Dampak dari kekurangan dan kelemahan sebagaimana dipaparkan di atas berujung pada sebagian besar putusan pengadilan, dimana pertimbangan hukumnya dianggap tidak lengkap, tidak sistematis dan kurang meyakinkan.  Selain itu, bunyi amar putusan belum miliki format baku dan masih beragam padahal kasus yang diperiksa memiliki kesamaan antar satu dengan yang lainnya. Sehingga putusan tersebut belum dapat dipertanggung jawabkan secara formal dan materiil. Dalam praktiknya, pertanggungjawaban putusan pengadilan secara formil mempunyai konsekuensi hukum yang tegas di mana Badan Pengawasan (BAWAS) Mahkamah Agung (MA), sebagai pengawas internal institusi MA, rutin mengumumkan penjatuhan sanksi disiplin kepada pegawai MA yang kedapatan melanggar kode etik dan pedoman perilaku.

Secara fungsional, adanya kekeliruan dalam penerapan hukum acara secara formil oleh Hakim dapat dikategorikan sebagai bekerja tidak profesional (unprofessional conduct) selaku aparat penegak hukum. Alih-alih melakukan penemukan hukum dengan menyelami nilai-nilai keadilan di masyarakat, pelanggaran berupa unprofessional conduct jamak dilakukan oleh aparatur peradilan termasuk Hakim, seperti kesalahan dalam pengetikan putusan yang tidak sesuai dengan berita acara sidang atau mengabaikan fakta-fakta hukum dalam persidangan yang tidak dipertimbangkan di dalam putusannya. Pelanggaran berupa unprofessional conduct sebenarnya menyampaikan pesan penting kepada Hakim dan aparatur peradilan lainnya agar lebih teliti dan bersungguh-sungguh dalam mengadili sebuah perkara.
⁂
Perintah Tugas: Salin dengan tepat bagian teks tentang putusan pengadilan di atas, yaitu antara "Secara fungsional, adanya" dan "mengadili sebuah perkara.", inklusif.

Daftar Tersedia:
⁂
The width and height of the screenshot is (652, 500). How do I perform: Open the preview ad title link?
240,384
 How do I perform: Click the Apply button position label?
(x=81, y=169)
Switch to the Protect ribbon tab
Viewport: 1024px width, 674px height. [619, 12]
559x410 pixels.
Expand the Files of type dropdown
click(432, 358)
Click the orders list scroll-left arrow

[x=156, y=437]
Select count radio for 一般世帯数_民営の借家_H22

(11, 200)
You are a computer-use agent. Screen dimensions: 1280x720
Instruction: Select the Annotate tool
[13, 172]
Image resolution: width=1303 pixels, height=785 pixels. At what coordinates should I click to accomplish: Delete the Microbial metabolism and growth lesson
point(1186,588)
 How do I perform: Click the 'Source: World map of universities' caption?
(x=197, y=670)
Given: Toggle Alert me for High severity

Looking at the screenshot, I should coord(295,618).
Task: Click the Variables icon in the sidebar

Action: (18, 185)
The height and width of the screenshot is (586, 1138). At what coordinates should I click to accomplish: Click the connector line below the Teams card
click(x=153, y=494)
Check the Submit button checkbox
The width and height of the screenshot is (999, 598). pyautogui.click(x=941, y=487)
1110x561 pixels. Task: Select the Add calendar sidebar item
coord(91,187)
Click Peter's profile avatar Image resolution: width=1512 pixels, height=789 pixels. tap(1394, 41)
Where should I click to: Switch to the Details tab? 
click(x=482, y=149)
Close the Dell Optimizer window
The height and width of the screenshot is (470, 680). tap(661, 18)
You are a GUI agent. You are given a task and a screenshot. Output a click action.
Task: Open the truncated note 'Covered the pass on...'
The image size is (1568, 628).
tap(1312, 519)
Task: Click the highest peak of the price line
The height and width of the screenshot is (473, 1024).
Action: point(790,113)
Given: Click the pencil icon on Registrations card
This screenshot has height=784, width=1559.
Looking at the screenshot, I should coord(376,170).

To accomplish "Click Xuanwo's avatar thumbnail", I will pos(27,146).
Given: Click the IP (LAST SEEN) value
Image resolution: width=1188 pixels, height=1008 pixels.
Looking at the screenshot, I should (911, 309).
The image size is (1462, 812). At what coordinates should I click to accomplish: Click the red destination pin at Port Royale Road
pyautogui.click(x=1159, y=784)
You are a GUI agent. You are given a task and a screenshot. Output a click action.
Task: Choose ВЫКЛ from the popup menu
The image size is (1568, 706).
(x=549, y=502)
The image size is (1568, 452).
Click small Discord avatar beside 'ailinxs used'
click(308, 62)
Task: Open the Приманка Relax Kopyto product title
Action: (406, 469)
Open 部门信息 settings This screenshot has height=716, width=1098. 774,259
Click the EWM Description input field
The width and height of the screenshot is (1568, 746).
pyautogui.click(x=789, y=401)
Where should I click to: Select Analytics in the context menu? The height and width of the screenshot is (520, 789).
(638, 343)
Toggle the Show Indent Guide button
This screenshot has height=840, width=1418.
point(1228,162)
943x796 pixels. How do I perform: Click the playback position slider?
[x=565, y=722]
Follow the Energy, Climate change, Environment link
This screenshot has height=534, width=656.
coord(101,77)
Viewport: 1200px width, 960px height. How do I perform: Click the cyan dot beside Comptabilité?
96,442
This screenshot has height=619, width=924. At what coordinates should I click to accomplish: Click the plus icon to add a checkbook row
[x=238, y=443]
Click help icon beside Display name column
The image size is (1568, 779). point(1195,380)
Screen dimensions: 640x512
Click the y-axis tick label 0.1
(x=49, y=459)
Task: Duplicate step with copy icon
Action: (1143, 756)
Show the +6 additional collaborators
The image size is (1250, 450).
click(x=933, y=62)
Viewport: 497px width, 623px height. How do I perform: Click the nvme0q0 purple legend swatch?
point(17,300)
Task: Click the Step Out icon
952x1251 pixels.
⁂
Jawaban Tugas:
Secara fungsional, adanya kekeliruan dalam penerapan hukum acara secara formil oleh Hakim dapat dikategorikan sebagai bekerja tidak profesional (unprofessional conduct) selaku aparat penegak hukum. Alih-alih melakukan penemukan hukum dengan menyelami nilai-nilai keadilan di masyarakat, pelanggaran berupa unprofessional conduct jamak dilakukan oleh aparatur peradilan termasuk Hakim, seperti kesalahan dalam pengetikan putusan yang tidak sesuai dengan berita acara sidang atau mengabaikan fakta-fakta hukum dalam persidangan yang tidak dipertimbangkan di dalam putusannya. Pelanggaran berupa unprofessional conduct sebenarnya menyampaikan pesan penting kepada Hakim dan aparatur peradilan lainnya agar lebih teliti dan bersungguh-sungguh dalam mengadili sebuah perkara.